Just a couple of nitpicks on "open source" software: Non-open-source software is sometimes distributed as source code as well as binary (though this is not common). The defining feature of open source is the license under which the source code is distributed, which allows free distribution and modification of the code for any purpose (sometimes subject to certain non-discriminatory conditions).

Also, copyright by itself does not prohibit reverse-engineering of software. Such reverse engineering has been upheld by courts as fair use in appropriate circumstances (see, e.g. Sega v. Accolade). However, the licenses that accompany many non-open-source programs often include terms that prohibit reverse engineering. (I won't go now into the issues of enforceability of those provisions.)

Excellent article.

This comment by John Mark Ockerbloom is confused, however: "Also, copyright by itself does not prohibit reverse-engineering of software... However, the licenses that accompany many non-open-source programs often include terms that prohibit reverse engineering."

Firstly, it depends what you mean by reverse-engineering. Exploring how the code works is generally OK; using that knowledge to pirate it is not. Secondly, and more seriously, it's important to understand that a license is only there to permit you to do things that would otherwise violate copyright. If something doesn't violate copyright, then you don't need a license to do it.

By Michael Kay (not verified) on 16 Mar 2010 #permalink

John, Sarah, thank you and I will be revising the post to take your comments into account.


This is great. Thanks for clarifying all of these terms. While it's implied in the descriptions that the terms overlap, it might be helpful to add that you can have multiple forms of open ____ present at the same time or part of a project, web site, etc. I.E. you can look at an article and see the work was created using open notebook science, the data is openly shared, the software used to process the data is/was open source, etc. Once one component is open frequently there are others. The title might imply there is fighting for dominance, when in fact all the terms exist in harmony and complement each other.

Michael Kay is correct that "license" is imprecise; I should have said "end user license agreement" (or EULA).
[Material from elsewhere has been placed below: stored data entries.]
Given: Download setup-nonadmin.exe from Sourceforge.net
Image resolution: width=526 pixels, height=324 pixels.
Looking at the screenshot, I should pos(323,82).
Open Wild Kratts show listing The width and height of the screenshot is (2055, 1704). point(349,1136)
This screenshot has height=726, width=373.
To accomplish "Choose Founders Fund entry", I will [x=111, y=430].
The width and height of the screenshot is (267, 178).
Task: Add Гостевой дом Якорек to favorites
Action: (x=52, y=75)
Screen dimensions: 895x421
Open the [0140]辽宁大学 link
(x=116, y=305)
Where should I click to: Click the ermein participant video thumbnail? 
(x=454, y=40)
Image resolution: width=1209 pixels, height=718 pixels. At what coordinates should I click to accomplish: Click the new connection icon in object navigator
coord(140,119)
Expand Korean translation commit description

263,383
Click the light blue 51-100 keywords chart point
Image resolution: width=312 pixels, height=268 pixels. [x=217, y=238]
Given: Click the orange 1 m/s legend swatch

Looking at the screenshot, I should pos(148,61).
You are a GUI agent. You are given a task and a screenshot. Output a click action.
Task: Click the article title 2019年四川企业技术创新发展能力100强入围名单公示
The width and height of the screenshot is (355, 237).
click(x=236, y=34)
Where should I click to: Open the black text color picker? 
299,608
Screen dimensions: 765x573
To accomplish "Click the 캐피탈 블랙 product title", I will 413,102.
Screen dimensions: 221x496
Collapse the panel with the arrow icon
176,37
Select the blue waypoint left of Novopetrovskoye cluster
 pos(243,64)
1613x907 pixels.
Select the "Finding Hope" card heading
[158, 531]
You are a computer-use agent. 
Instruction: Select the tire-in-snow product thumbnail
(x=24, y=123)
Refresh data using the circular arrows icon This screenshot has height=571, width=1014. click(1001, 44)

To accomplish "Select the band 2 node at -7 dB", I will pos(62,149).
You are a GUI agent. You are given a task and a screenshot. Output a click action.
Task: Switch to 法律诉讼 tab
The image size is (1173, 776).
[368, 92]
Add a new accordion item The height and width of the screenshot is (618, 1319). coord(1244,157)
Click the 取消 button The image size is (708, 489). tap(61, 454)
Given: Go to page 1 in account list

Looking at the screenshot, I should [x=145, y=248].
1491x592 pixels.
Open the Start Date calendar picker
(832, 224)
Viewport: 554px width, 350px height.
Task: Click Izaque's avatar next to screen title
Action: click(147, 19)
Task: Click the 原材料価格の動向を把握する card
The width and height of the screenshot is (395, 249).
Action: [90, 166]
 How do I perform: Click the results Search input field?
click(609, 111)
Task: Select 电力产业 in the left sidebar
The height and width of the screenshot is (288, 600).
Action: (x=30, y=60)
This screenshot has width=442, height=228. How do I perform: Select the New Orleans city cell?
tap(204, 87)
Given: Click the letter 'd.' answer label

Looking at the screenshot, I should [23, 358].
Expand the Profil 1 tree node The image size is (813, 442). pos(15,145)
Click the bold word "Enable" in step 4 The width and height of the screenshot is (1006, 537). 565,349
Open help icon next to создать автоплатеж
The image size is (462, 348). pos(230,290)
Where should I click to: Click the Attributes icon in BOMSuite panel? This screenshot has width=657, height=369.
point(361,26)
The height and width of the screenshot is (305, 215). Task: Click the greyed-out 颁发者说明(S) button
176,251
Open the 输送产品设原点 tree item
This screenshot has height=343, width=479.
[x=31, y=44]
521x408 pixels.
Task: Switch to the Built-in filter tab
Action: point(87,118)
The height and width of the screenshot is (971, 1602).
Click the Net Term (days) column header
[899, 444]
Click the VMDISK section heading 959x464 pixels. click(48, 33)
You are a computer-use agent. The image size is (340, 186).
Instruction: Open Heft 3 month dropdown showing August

This is often abbreviated informally to "license", but it's intended to give the user obligations as well as permissions. In the US, some non-open-source-software is only offered with the stipulation of a EULA, and in many cases that EULA is written to forbid certain things that are otherwise permitted under copyright law, including reverse engineering.

And yes, I'm used to "reverse engineering" meaning analyzing a program to see how it works (as per the definition in ) , and not a euphemism for piracy-related activities.

Thanks a lot.
very helpful and nice summary.

By aboubakry DIA (not verified) on 18 Mar 2010 #permalink

I think of the phrase "open data" in a more general sense that goes beyond just research data: Open data consists of publicized, non-proprietary data structures, and the public APIs attached to them, that allow users to get access all of their data from a data store, in its original form, without having to pay anyone for that privilege. Anyone who has had to do a migration from one proprietary ILS to another knows the pain of dealing with non-open data, even if, technically, it's your data you're migrating. If you don't know, and can't find out, how your data is stored, then it's not open data, and it's no longer YOUR data.

By Scott Prater (not verified) on 18 Mar 2010 #permalink

Thanks, Scott -- you're absolutely right and I completely spaced on that.

All, I am going to revise this post in light of your very excellent comments. I do ask your forbearance for a little while, because it's being a very weird and weighty week and my brainspace is occupied with other matters.

Nice overview. Concerning ONS, making the components of an invention public immediately prevents the submission of international patents but you still have one year to file for a US patent.

Once one component is open frequently there are others. The title might imply there is fighting for dominance, when in fact all the terms exist in harmony and complement each other.